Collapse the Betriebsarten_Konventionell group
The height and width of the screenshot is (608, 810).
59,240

· · · · ·

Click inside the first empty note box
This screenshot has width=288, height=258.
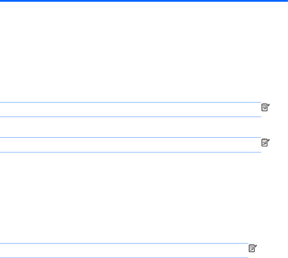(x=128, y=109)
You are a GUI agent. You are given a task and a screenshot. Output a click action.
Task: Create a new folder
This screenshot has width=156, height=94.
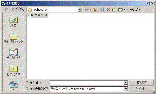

· · · · ·

→ Exercise description:
Print exactly the lines above that run from the one with "This screenshot has width=288, height=258." to the one with "This screenshot has width=156, height=94.", both included. No pictures.

→ Answer to the exercise:
This screenshot has width=288, height=258.
(x=128, y=109)
You are a GUI agent. You are given a task and a screenshot. Output a click action.
Task: Create a new folder
This screenshot has width=156, height=94.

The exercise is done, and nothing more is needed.